WHAT TO PRODUCE> In the records, from the first line through the line containing "click(x=124, y=362)", both inclusive, replace "Assets" with "Settings" and write those lines out again without the pictures, changing nothing else.

**** PROVIDED DATA ****

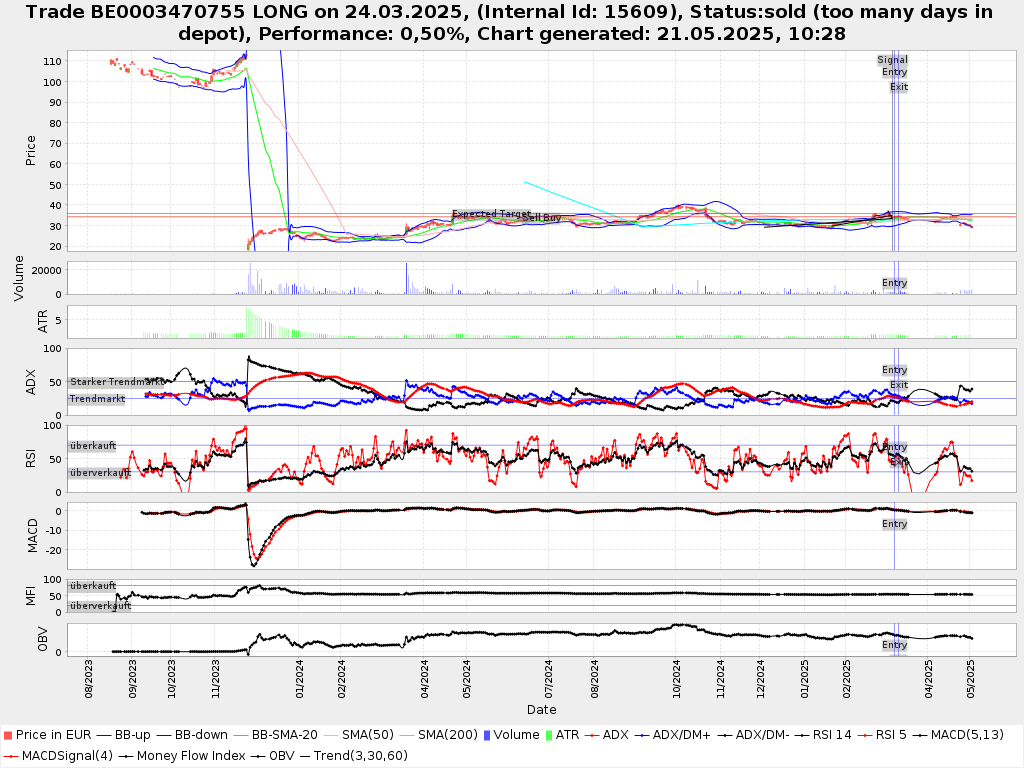Screen dimensions: 1024x768
Task: Click the Entry label in the MACD panel
Action: coord(894,524)
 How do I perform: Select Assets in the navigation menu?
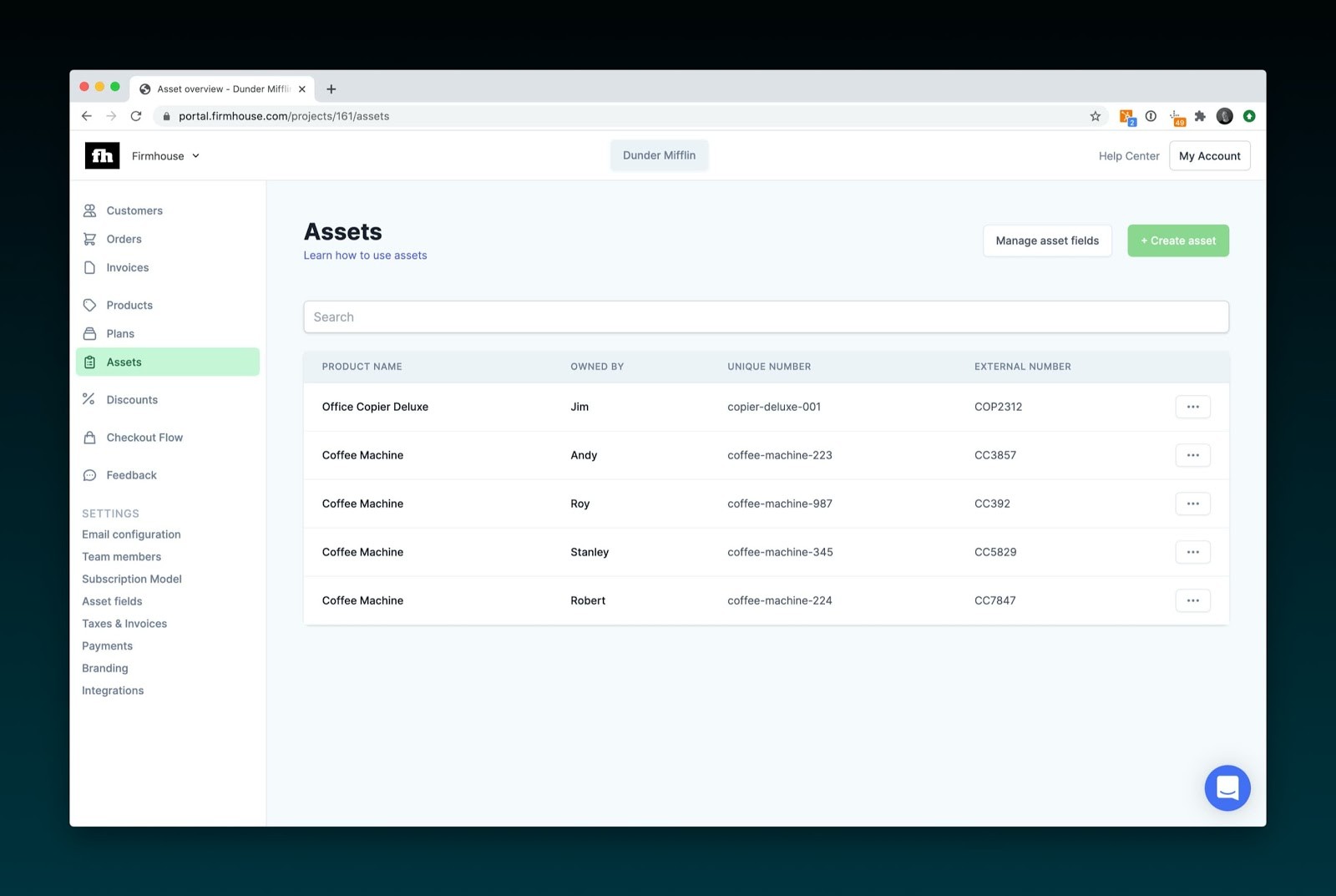click(x=124, y=362)
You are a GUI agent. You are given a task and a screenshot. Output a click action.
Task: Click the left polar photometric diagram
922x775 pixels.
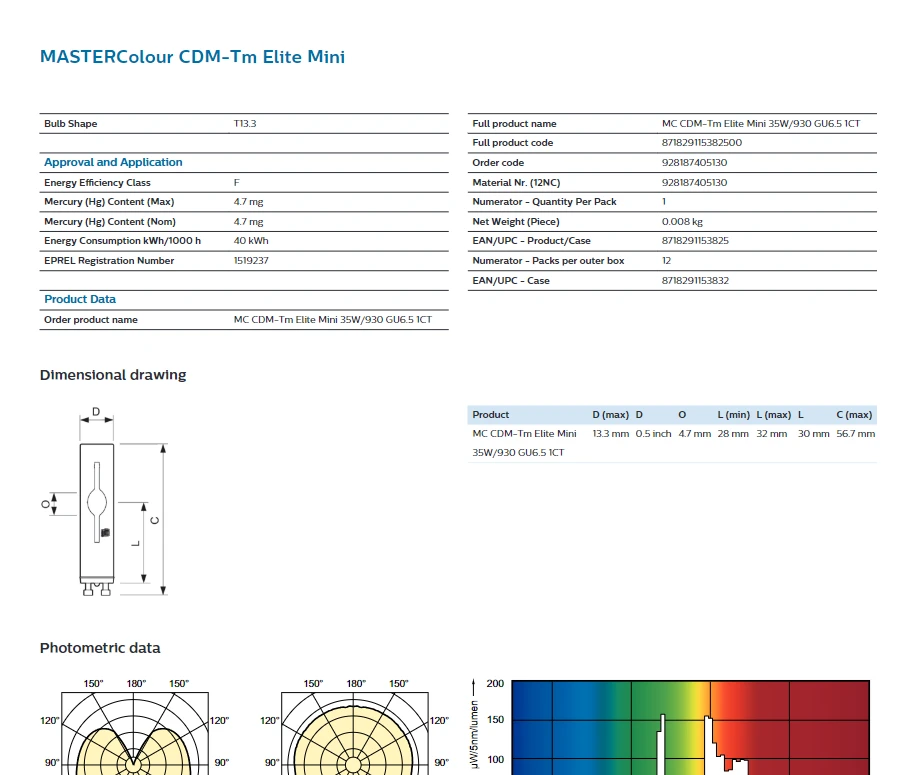point(135,730)
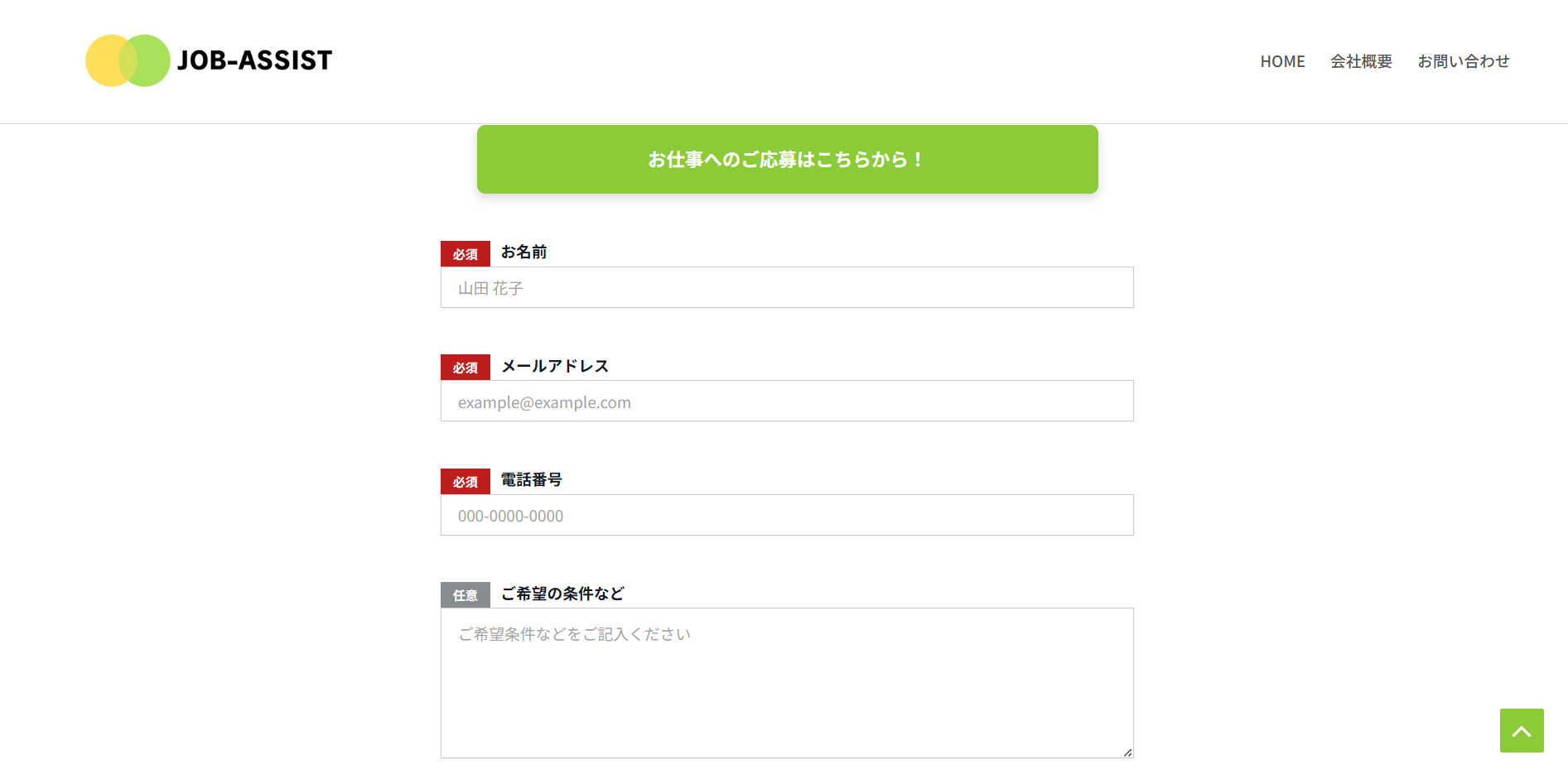Click the yellow-green circles logo icon

tap(128, 60)
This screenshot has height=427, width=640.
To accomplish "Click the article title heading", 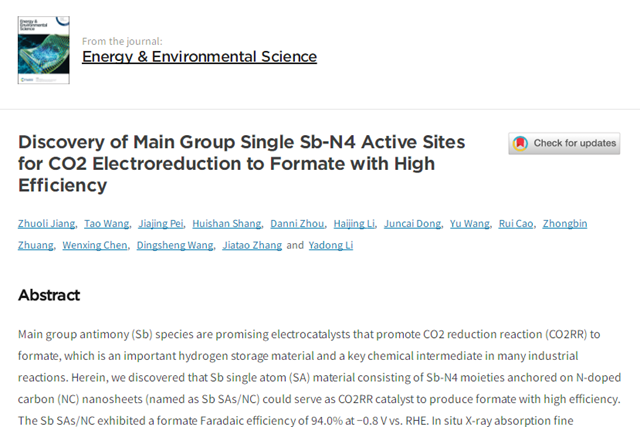I will [x=241, y=163].
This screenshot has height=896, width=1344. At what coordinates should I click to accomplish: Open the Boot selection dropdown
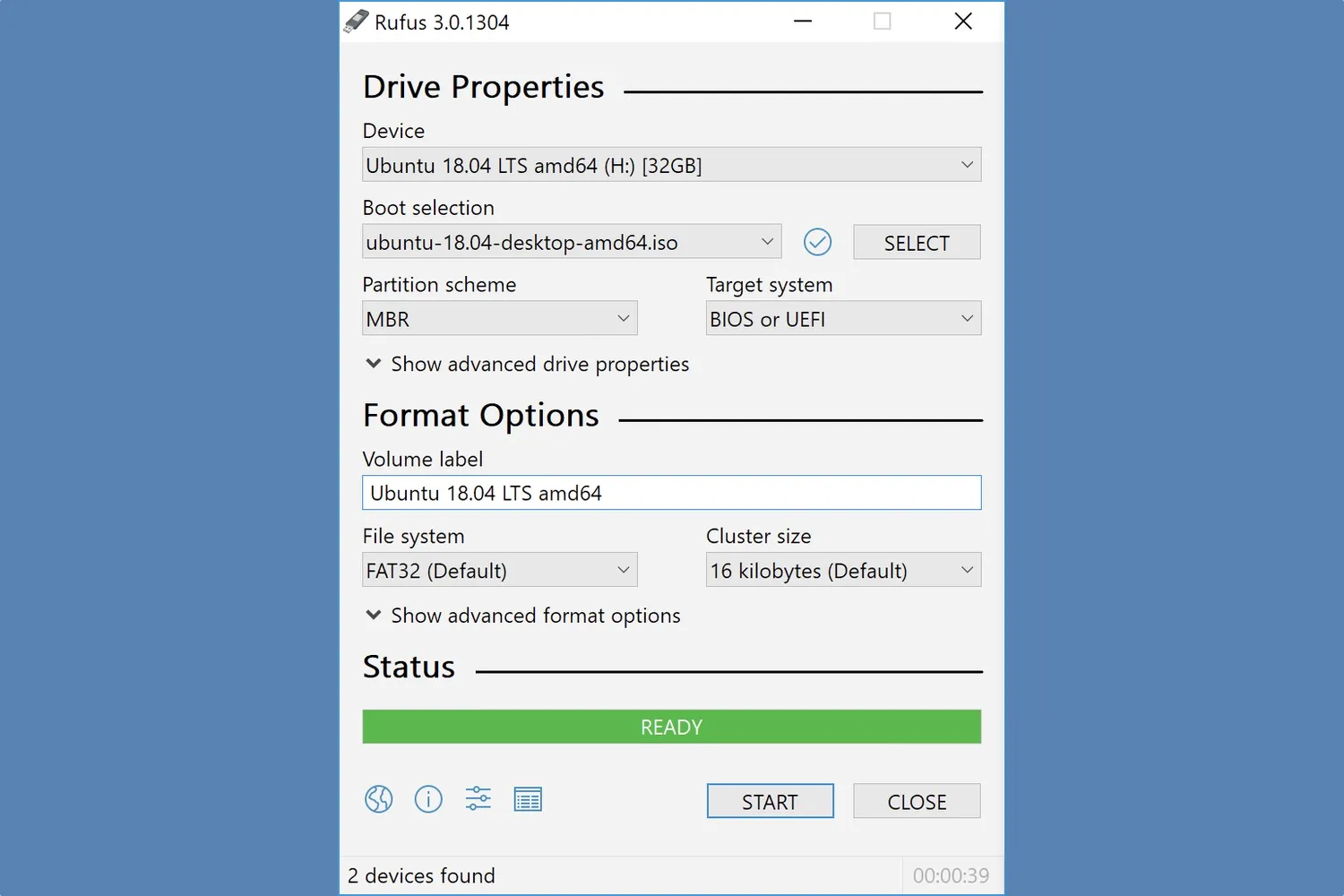pyautogui.click(x=571, y=242)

****

REPLY>
Screen dimensions: 1024x768
Task: Click the Entry label in the MACD panel
Action: coord(894,524)
 How do I perform: Select Settings in the navigation menu?
click(x=124, y=362)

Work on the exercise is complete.